Schwert statt Schmuck

Die Gewerkschafterin Paula Thiede wurde am 6. Januar vor 150 Jahren geboren.

  • Uwe Fuhrmann
  • Lesedauer: 6 Min.

Auf dem Berliner Zentralfriedhof Friedrichsfelde, dem »Sozialistenfriedhof«, findet sich ein Grab, wie es für Angehörige der Arbeiter*innenklasse großen Seltenheitswert hat. Es erinnert an Paula Thiede, die weltweit erste Frau als Vorsitzende einer gemischtgeschlechtlichen Gewerkschaft.

Als sie 1919 starb, wussten ihre Kolleg*innen (die sie für »unvergesslich« hielten) ganz genau, wen sie damit ehrten - und warum. Doch dieses Wissen ging allzu schnell verloren und bis zur Einweihung des Berliner Paula-Thiede-Ufers im Jahre 2004 erinnerte nur das Grab an dieses außergewöhnliche Leben. Eine lebendige Erinnerung an Thiede wäre mehr als gerechtfertigt, denn was sie als proletarische Frau, geprüfte Mutter und kämpferische Gewerkschafterin erlebt und geleistet hat, steht in dieser Kombination allein auf weiter Flur.
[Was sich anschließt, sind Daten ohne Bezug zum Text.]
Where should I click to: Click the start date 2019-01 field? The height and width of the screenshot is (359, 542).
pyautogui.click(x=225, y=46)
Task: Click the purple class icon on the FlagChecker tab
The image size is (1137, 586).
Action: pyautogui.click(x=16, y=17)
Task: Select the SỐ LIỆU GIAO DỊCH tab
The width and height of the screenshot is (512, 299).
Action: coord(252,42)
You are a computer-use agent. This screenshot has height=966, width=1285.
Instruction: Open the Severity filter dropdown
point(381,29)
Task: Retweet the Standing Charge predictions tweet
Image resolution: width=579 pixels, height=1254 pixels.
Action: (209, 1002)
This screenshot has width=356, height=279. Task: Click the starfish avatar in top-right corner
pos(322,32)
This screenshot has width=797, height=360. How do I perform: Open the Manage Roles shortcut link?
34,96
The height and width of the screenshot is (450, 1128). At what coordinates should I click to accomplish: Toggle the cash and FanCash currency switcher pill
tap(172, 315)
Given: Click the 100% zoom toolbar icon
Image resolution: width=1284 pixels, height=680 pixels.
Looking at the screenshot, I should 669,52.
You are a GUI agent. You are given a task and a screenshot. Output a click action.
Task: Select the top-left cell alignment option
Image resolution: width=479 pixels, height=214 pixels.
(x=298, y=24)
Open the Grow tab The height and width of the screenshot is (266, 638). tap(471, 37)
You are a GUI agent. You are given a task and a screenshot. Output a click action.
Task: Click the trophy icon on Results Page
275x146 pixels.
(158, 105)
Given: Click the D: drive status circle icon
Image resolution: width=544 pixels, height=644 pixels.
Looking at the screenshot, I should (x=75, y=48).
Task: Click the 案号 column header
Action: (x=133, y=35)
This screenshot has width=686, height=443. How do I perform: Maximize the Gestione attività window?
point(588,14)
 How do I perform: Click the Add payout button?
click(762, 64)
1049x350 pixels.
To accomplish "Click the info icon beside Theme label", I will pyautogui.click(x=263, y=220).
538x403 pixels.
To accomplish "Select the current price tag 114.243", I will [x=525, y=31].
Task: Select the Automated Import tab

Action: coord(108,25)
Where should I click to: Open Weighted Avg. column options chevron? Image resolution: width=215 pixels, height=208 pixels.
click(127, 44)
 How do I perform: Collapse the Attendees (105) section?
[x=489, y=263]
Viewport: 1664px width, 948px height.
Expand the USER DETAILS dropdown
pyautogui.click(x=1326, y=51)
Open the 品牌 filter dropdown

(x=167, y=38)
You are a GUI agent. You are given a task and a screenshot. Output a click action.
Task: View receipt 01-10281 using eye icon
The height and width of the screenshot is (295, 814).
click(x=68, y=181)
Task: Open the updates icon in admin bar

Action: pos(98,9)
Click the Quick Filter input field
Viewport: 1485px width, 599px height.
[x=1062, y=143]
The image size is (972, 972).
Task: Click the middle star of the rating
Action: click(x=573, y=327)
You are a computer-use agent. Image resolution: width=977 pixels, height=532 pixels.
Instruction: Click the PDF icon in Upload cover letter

Pauline Augustine Philippine Berlin wurde am 6. Januar 1870 geboren. Die Arbeiterfamilie (ihr Vater war Tischler) wohnte am südlichen Rand des aufstrebenden Berliner Zeitungsviertels, an wechselnden Adressen rund um das Hallesche Tor. Damals wie heute liegen direkt nördlich davon die wichtigsten Standorte bedeutender Pressehäuser - damals Mosse, Ullstein und Scherl, heute taz und Springer. Diese räumliche Nähe beeinflusste das Leben von Paula Thiede, und sie begann mit etwa 14 Jahren als »Anlegerin« in einer Druckerei zu arbeiten. Ihre Aufgabe bestand darin, in einer monotonen Tätigkeit im Takt der Maschinen große Papierbögen in sogenannte Buchdruck-Schnellpressen einzulegen. Um gesundheitliche Risiken für ihre Arbeiter*innen scherten sich die Unternehmer (»Prinzipale«) nicht: »Wenn ein Mädchen mit 16 Jahren bei uns auf die Maschine gestellt wird und 6 Jahre daran arbeitet, dann sind unsere Anlegerinnen gewöhnlich krank«, stellten sie noch 1907 kühl fest. Von den männlichen Buchdruckern, die an den gleichen Maschinen und mit den gleichen giftigen Stoffen arbeiteten, erlebte nicht einmal die Hälfte ihren 40. Geburtstag.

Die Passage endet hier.